◆ Source extract:
* * * * * * *

Write-q stuck at max

I have gone through a lot of community forum threads, but I am not able to figure out the issue that happened with our aerospike cluster last night.

We are running 3 node cluster with 8 CPU cores, 2 Local SSDs 350 GB nvme and 2 persistent SSDs (shadow device), 32 GB RAM on GCP.

Our configuration includes: write-block-size: 128 KB defrag-lwm-pct: 5 nsup-period: 120 nsup-thread: 2 max-write-cache: 256 MB replication-factor: 2

We have a write heavy system, we use aerospike for creating records and then reading them but not for updates, hence defrag-lwm-pct is set to 5.

We have 2 namespaces mem, ssd.

On mem namespace we are writing with a throughput of 20 k writes / second and reading / removing at the same rate.

On ssd namespace we are writing with a throughput of 2k writes / s → with average record size of 12 KB, 99 %tile - 32 KB, average ttl is 2.5 hours it varies between 1 min to 4 hours 2k writes / s → with average record size of 4 KB, 99 %tile - 8 KB, average ttl is 3 hours varies between 30 min to 4 hour 3x0 min 4.5k reads / s → of the above 2 sets we are reading only 400 req / s there is some other persistent data with ttl that can range from 7 days to over a month where we are doing the rest of the reads.

* * * * * * *

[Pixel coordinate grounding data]

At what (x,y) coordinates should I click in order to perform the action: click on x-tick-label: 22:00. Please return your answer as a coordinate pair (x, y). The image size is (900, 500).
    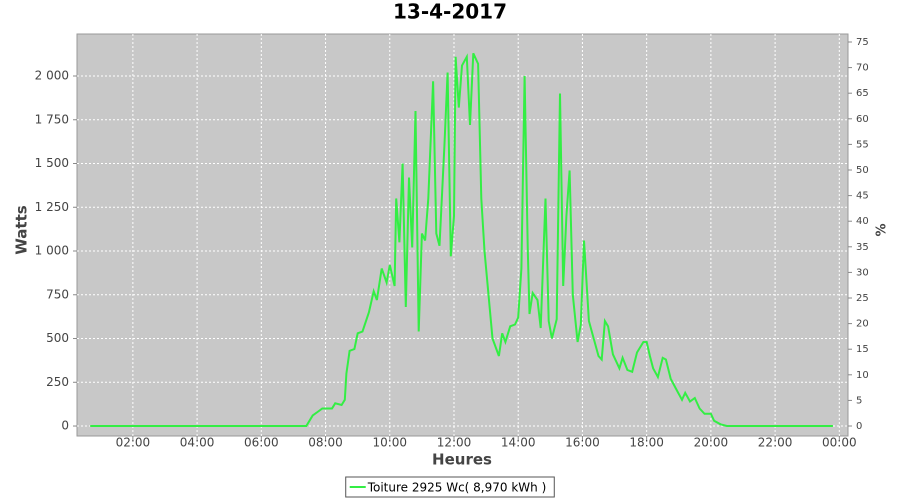
    Looking at the image, I should click on (776, 443).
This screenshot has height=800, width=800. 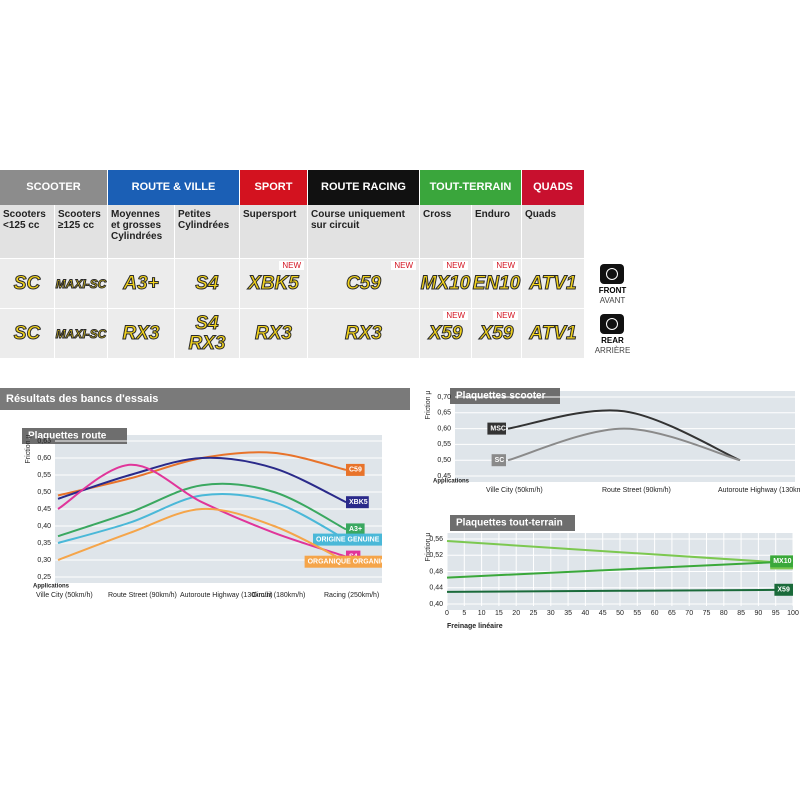 I want to click on position-icon: REAR ARRIÈRE, so click(x=612, y=334).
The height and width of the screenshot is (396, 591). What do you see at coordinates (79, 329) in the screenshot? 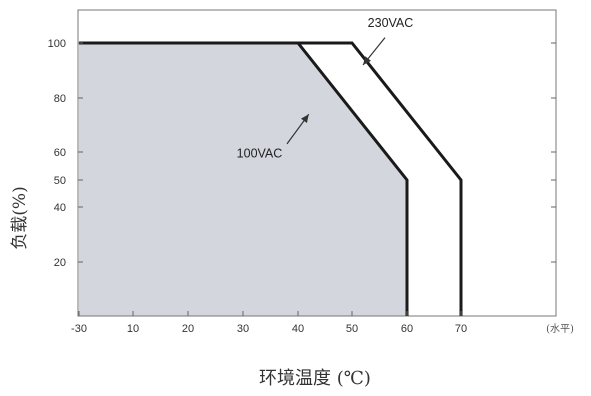
I see `x-tick-label: -30` at bounding box center [79, 329].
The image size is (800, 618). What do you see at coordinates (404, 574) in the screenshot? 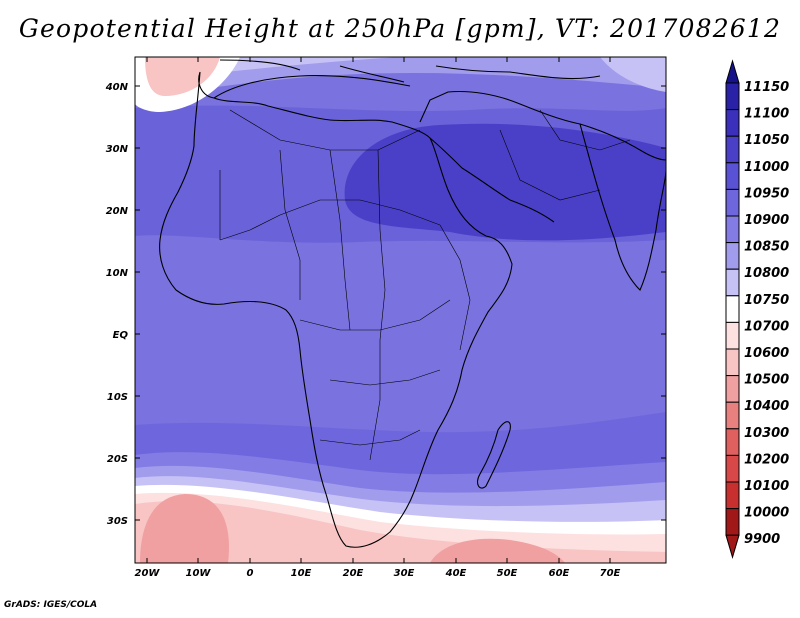
I see `lon-label: 30E` at bounding box center [404, 574].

* * * * * * *

◆ Your objective: Decide whether each statement agrees with the forum post, answering yes or no and quoting the words from the post that decide it: (a) The cluster has three nodes with 8 CPU cores. (b) The defrag-lwm-pct setting is 50. (c) The cluster holds three namespaces. This data has no connection to the forum post.

◆ Written solution:
(a) Yes: "We are running 3 node cluster with 8 CPU cores"
(b) No: "defrag-lwm-pct: 5"
(c) No: "We have 2 namespaces mem, ssd."